FASTA format

This page describes the format of a file that describes a set of DNA sequences in FASTA format.
We comment on all optional and required fields in case you need to supply such a file as input to MotifSuite.

In MotifSuite, a FASTA file is supplied as input for MotifSampler, MotifLocator, CreateBackgroundModel.
Page contents :
File format
Conversion requirements
Example

FASTA file format

In bioinformatics, FASTA format is a text-based format for representing DNA sequences, in which base pairs are represented using a single-letter code [A,C,G,T,N] where A=Adenosine, C=Cytosine, G=Guanine, T=Thymidine and N= any of A,C,G,T. The format also allows for sequence names and comments to precede the sequences.
A sequence in FASTA format begins with a single-line identifier description, followed by lines of DNA sequence data.
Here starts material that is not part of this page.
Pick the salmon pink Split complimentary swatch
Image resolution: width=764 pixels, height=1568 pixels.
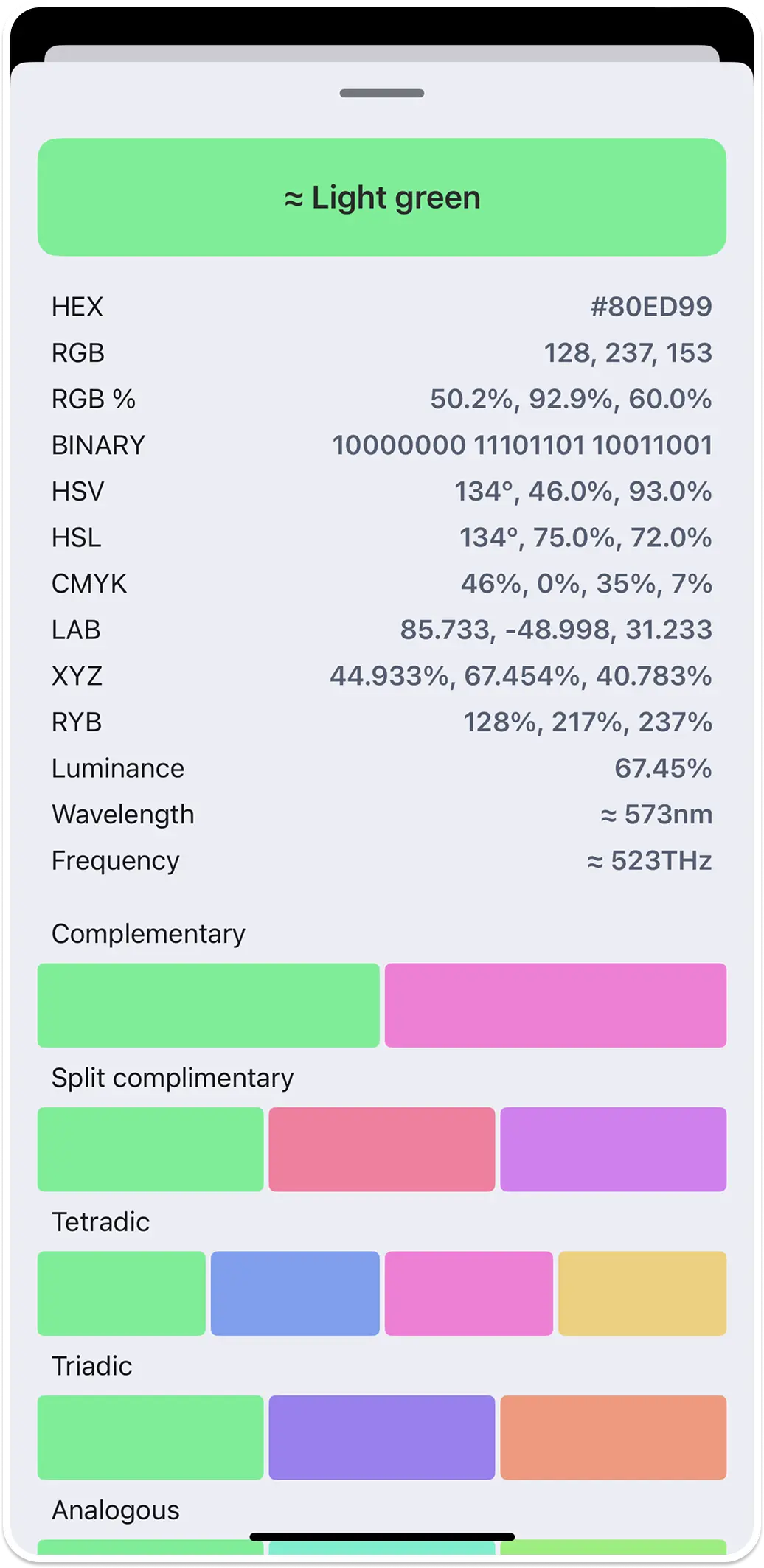pos(381,1149)
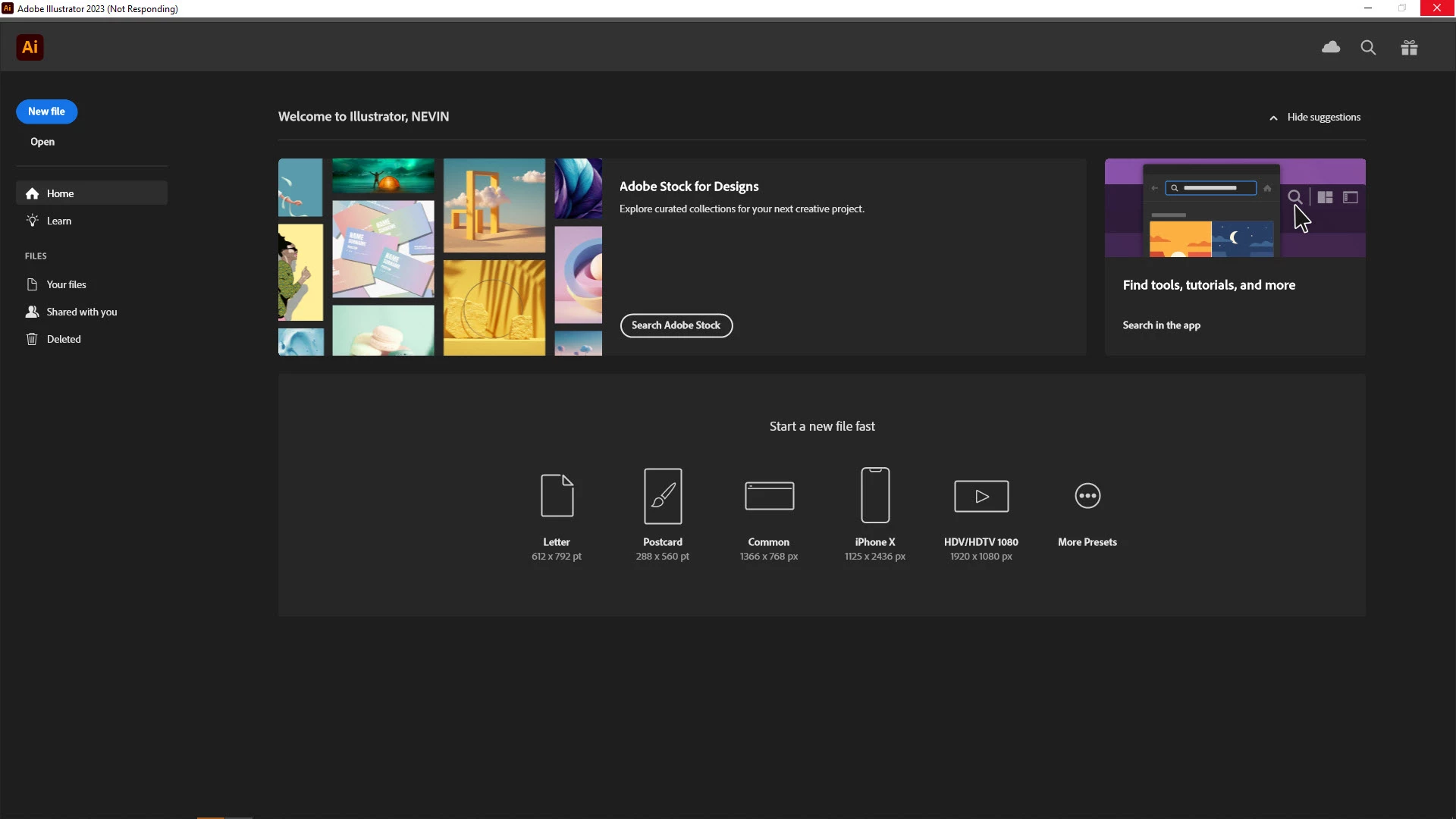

The identifier description line is distinguished from the sequence data by a greater-than ('>') symbol in the first column. The word following the ">" symbol is the identifier of the sequence, and the rest of the line is a description (optional) separated form the identifier by a white space or tab. The sequence data starts on the next line following the text line and ends if another line starting with a ">" appears; this indicates the start of another sequence.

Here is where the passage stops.